What is expected:
Whenever a line in the entries below contains the string "logo", copy that line.

The data:
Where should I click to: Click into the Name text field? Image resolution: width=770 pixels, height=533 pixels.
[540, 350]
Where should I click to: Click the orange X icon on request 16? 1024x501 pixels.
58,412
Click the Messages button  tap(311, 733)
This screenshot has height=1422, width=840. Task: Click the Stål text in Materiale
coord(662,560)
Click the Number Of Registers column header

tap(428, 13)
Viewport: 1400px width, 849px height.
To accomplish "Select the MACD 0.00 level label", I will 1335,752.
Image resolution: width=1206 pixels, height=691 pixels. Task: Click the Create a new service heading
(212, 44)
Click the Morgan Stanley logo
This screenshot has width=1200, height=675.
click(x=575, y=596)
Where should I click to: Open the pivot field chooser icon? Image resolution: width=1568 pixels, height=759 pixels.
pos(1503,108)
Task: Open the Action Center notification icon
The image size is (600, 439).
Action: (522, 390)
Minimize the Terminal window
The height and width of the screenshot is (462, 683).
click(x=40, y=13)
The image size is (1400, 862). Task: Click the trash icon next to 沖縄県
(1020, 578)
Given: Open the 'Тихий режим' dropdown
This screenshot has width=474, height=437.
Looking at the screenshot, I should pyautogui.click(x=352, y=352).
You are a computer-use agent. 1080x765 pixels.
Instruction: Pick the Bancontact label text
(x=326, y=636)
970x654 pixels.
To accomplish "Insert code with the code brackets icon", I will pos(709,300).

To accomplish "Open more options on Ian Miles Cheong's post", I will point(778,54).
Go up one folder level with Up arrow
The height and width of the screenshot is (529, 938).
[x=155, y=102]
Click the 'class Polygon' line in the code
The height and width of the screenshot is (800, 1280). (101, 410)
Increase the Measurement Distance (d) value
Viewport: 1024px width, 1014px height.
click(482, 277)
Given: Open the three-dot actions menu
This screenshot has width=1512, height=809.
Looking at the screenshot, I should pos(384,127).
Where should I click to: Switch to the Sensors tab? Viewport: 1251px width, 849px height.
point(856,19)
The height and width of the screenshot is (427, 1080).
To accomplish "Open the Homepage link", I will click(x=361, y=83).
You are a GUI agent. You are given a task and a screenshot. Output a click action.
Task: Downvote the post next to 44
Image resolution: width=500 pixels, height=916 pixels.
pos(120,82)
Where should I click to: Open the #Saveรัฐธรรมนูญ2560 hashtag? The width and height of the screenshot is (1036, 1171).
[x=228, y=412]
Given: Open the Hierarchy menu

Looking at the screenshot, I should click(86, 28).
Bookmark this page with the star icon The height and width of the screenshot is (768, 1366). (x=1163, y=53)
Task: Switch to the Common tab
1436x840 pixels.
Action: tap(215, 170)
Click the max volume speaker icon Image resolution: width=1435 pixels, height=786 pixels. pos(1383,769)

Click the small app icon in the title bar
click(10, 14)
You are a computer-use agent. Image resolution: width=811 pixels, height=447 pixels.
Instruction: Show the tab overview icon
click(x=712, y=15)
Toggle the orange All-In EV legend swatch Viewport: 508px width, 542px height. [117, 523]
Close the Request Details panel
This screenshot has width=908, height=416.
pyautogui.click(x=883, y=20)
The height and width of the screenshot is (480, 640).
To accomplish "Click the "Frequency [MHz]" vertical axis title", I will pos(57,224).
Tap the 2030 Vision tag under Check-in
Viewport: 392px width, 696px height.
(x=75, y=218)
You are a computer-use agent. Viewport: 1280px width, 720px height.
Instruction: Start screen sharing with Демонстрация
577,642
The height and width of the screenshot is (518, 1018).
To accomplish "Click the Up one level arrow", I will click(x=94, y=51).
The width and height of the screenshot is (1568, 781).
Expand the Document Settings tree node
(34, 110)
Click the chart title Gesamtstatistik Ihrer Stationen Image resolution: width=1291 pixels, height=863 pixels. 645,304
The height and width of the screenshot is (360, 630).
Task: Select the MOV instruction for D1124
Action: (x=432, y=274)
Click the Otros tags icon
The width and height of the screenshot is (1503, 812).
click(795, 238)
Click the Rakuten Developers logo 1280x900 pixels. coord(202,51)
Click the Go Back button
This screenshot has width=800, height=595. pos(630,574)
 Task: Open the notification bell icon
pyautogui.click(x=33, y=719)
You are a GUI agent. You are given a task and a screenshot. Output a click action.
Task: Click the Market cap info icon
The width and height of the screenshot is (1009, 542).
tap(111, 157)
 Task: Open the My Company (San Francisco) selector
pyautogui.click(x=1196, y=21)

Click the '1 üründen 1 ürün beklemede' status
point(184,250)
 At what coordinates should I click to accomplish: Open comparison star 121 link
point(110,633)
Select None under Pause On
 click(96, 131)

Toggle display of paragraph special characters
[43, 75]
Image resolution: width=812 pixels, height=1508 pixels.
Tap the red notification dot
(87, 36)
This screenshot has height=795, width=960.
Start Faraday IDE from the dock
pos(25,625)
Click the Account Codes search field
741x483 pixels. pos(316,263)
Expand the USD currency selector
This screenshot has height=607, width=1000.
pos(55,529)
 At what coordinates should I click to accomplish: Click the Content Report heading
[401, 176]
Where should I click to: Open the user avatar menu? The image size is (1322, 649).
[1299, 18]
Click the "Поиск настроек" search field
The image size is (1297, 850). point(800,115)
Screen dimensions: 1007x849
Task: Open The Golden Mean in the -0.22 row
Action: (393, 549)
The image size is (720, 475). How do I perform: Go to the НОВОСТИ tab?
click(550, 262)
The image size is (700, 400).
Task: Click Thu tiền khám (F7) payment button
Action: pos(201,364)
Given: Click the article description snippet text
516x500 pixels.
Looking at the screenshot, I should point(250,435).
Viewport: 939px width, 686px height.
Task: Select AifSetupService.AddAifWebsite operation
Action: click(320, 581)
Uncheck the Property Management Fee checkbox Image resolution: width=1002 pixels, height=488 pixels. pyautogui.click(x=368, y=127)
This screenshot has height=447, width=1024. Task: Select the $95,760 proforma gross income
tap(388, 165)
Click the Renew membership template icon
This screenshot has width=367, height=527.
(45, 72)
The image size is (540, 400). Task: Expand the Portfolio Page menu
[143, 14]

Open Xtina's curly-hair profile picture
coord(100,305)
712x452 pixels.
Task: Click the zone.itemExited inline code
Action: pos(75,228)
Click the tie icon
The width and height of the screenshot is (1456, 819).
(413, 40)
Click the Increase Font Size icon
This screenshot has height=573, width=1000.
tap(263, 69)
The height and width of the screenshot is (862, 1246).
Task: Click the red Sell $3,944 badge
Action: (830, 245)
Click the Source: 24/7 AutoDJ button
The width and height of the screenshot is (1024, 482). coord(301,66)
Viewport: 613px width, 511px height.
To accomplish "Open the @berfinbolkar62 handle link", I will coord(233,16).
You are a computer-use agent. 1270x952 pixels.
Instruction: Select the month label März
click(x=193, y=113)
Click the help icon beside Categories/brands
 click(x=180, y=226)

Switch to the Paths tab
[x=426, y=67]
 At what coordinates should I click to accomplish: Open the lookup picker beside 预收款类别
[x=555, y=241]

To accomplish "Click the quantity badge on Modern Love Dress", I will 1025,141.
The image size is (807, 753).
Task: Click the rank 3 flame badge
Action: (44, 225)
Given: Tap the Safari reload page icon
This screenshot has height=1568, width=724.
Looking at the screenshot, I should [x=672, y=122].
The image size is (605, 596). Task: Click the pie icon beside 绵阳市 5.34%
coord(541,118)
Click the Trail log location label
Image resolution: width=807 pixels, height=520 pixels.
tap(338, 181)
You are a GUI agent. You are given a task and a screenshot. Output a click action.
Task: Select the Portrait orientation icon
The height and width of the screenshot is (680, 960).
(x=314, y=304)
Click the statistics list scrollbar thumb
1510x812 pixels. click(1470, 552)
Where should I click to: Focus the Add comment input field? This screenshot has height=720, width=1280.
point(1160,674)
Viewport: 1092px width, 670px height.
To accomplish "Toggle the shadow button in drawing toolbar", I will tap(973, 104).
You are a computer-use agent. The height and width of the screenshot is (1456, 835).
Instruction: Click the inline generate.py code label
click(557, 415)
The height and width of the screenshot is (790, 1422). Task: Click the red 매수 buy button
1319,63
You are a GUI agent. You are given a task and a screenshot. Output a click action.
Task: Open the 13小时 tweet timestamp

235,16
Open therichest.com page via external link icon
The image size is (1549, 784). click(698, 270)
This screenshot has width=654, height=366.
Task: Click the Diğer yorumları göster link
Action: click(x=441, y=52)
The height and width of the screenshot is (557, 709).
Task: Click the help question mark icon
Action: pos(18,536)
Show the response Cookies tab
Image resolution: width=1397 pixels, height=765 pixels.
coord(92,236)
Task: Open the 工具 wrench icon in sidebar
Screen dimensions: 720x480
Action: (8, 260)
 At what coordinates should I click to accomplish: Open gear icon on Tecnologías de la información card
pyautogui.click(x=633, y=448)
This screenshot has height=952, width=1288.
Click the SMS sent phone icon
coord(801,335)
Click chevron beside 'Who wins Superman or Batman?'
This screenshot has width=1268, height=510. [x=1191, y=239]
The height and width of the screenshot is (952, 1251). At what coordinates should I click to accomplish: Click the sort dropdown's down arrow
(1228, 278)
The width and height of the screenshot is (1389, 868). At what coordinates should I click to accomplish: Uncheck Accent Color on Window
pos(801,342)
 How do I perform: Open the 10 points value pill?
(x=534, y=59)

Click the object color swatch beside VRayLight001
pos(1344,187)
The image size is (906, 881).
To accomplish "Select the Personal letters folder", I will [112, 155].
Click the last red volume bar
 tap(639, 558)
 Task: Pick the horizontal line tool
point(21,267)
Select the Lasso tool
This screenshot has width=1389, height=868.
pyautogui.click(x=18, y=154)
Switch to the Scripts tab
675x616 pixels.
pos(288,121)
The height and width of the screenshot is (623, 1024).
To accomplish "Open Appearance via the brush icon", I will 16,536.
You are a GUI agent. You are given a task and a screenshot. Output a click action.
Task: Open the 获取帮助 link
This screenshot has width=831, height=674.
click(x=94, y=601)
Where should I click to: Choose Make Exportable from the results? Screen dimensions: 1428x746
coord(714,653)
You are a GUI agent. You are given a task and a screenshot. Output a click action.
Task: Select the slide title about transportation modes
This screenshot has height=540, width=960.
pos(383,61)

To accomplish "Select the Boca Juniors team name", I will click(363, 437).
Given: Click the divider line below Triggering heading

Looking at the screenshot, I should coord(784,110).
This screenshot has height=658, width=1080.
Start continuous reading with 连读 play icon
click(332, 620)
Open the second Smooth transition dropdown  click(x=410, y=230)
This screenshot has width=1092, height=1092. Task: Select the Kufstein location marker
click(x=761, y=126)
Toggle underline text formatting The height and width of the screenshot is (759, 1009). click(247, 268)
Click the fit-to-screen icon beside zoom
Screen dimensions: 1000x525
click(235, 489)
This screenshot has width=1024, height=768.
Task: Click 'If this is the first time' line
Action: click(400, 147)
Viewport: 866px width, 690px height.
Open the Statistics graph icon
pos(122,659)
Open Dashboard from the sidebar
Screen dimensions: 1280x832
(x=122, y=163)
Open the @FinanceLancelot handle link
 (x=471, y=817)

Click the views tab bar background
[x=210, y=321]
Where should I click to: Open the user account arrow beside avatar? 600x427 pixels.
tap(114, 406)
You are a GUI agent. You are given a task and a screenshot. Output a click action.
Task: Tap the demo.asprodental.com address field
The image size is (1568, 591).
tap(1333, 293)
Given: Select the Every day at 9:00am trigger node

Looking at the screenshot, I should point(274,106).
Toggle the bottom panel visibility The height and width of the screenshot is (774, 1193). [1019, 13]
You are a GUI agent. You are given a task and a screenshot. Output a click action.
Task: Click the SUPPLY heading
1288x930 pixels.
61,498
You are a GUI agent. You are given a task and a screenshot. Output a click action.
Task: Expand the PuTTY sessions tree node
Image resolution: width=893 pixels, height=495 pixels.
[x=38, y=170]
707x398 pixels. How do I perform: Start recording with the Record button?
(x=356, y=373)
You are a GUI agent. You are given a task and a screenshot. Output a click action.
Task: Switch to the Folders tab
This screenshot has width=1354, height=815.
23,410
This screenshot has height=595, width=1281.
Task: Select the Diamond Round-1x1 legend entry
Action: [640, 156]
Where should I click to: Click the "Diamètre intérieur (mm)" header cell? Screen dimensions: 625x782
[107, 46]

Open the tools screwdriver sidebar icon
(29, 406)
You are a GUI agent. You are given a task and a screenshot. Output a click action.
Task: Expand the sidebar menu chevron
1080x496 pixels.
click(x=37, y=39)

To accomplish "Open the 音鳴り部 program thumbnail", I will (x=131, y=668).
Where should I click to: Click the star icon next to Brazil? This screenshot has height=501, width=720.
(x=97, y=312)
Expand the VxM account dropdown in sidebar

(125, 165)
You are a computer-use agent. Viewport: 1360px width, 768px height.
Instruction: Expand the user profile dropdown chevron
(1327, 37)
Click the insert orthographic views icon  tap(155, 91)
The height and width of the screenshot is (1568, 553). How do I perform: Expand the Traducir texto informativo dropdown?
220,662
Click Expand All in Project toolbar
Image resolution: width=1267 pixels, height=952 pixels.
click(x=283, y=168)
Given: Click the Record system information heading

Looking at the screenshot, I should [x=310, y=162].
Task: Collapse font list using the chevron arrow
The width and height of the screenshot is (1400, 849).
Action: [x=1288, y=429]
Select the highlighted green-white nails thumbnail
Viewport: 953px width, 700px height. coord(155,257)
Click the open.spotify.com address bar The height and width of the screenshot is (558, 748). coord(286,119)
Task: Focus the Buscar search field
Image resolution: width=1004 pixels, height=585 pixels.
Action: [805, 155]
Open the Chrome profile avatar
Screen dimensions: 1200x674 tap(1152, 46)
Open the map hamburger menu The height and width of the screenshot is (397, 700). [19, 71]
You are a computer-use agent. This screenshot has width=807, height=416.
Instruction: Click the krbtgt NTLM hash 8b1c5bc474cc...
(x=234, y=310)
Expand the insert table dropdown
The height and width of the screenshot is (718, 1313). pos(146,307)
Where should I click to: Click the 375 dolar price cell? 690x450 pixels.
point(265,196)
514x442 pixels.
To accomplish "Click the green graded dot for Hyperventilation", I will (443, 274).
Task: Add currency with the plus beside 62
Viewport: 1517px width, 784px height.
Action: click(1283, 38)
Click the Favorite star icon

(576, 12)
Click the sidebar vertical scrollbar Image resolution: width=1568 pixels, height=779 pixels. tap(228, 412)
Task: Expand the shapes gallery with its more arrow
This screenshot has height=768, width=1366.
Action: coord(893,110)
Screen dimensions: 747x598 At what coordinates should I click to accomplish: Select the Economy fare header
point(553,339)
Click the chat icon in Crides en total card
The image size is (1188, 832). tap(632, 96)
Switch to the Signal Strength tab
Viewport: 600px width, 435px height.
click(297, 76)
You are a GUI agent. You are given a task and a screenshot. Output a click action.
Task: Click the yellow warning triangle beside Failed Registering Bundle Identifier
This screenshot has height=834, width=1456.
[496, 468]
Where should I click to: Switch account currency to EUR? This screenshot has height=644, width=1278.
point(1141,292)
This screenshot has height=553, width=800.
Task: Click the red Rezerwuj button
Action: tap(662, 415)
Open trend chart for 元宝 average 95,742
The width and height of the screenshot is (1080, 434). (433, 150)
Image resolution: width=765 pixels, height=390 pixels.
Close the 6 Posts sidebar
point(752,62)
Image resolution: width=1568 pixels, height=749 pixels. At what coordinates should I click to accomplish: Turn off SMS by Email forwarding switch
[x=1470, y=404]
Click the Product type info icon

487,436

Answer box:
Click the Morgan Stanley logo
Click the Rakuten Developers logo 1280x900 pixels. coord(202,51)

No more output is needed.